Setiap tempat kerja juga adalah tempat belajar. Bersama Alaska semua tugas adalah kesempatan belajar yang berharga. Hanya saja datang bersama dengan tanggung jawab yang besar. Sama sekali tidak berlebihan jika mengatakan bahwa hari-harinya kini berdampingan dengan kelangsungan hidup Alaska.

“Kerja sama saya susah, Yan. Kamu jangan sampai sakit. Karena kalau saya sudah pasti tumbang. Tunggu saja paling enggak dua minggu lagi, kamu bakal liat saya terkapar di UGD RSPI. Pilihannya paling dehidrasi atau infeksi lambung karena alkohol.” Jann Irgi ragu apa yang dikatakan Alaska adalah lelucon guna mencairkan suasana atau peringatan. Saking serius mendengarkan lelaki yang lebih muda sampai tidak sadar kapan sosok di depannya melepas kacamatanya. “Tapi kamu tidak boleh sakit. Kamu harus lebih tahan banting daripada saya. Untuk itu kamu pun harus yakin kamu sanggup ngejalanin. Apapun yang sekiranya memudahkan tugas kamu, kasih tahu ke saya. Jangan sampai kamu sudah capek ternyata makan hati juga. Paham, Yan?”

Jann Irgi mengangguk sebelum mulutnya menjawab. “Paham, Mas.”

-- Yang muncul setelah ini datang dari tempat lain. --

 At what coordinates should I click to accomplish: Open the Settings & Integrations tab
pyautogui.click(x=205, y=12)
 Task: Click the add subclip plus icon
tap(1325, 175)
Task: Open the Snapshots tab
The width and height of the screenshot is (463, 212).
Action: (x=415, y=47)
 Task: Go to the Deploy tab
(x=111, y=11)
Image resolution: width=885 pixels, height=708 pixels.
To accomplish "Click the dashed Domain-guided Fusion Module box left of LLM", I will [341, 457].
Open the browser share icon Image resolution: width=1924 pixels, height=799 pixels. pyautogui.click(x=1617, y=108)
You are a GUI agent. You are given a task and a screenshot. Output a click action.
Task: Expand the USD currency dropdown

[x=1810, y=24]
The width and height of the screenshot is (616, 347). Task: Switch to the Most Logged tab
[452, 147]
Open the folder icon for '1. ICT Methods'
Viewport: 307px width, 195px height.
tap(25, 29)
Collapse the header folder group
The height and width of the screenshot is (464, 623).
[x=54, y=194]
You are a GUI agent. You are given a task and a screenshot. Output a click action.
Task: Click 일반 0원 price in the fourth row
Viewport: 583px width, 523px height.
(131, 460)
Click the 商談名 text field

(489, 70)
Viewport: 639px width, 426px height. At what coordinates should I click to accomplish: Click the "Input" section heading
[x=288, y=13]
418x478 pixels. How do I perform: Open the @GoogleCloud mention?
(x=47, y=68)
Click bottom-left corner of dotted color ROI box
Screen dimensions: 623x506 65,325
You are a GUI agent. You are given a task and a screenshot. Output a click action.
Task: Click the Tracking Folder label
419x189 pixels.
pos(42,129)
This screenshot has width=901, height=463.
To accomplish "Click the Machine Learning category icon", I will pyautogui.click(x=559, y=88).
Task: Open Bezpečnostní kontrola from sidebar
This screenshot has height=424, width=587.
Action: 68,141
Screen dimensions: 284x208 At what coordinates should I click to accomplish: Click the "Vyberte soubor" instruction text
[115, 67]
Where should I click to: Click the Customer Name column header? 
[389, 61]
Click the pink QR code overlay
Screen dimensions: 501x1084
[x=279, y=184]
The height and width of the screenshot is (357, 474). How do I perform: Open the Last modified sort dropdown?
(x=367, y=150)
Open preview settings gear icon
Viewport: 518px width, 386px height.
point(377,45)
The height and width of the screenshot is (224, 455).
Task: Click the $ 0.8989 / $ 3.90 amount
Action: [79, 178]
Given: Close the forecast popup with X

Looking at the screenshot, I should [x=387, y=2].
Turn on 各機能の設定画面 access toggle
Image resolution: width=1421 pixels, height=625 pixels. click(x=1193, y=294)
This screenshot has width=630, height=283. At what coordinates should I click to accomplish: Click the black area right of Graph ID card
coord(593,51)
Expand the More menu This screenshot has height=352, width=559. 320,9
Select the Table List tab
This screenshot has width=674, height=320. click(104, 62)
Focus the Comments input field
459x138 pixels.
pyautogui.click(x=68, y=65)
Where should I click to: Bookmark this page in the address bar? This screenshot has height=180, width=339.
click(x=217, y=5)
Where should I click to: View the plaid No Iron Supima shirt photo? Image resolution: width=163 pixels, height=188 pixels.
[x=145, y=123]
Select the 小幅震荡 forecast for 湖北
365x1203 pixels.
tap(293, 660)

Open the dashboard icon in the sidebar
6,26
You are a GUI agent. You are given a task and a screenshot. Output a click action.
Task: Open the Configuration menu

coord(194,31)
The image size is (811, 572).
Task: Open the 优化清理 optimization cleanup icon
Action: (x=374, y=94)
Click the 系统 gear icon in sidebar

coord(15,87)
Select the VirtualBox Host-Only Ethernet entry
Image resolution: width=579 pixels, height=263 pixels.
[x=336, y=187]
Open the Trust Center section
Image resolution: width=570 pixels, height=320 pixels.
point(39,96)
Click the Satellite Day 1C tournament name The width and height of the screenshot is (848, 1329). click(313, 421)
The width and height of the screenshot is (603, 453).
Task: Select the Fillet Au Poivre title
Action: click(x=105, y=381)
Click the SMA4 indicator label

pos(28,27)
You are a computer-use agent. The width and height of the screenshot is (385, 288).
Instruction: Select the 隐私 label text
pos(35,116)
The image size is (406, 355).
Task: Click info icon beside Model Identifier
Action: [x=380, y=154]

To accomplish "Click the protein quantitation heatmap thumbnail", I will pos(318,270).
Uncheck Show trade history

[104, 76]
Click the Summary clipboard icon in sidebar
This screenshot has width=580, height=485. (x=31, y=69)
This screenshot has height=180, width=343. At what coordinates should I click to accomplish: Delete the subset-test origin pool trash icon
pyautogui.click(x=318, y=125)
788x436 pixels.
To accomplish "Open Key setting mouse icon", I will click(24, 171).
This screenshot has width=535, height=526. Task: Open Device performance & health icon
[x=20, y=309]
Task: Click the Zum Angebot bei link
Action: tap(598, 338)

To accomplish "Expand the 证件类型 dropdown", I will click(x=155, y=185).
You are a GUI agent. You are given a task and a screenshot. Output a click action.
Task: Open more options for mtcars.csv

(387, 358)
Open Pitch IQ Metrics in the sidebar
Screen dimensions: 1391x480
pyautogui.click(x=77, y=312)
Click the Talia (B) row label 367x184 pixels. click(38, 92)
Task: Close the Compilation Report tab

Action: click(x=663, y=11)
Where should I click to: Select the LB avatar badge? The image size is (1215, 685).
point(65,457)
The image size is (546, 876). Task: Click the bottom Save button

“Oke, kalau gitu. Kamu boleh pulang.” Alaska mematikan layar iPad lalu beranjak dari kursi untuk mengambil ransel Tumi miliknya di pojok ruangan. Lalu dia mematikan lampu dan pendingin ruangan.

Jann Irgi membiarkan Alaska berjalan mendahului, dia mengekor di belakang. Perjalanan mereka ke lobi diisi dengan hening karena Alaska sibuk dengan ponselnya. Ketika pintu lift terbuka mereka mendapati SUV yang menjemput Alaska terparkir di luar lobi.

“Yan,” panggilan itu menghentikan langkah kaki Jann Irgi. “Satu lagi.”

“Iya, Mas?”

“Make a TikTok account for me.” Jann Irgi menajamkan inderanya karena takut kalau dia salah dengar. Tetapi Alaska melanjutkan, “dan setiap hari tolong kirim satu video yang trending. Keeping me on the trend loop is your job too.”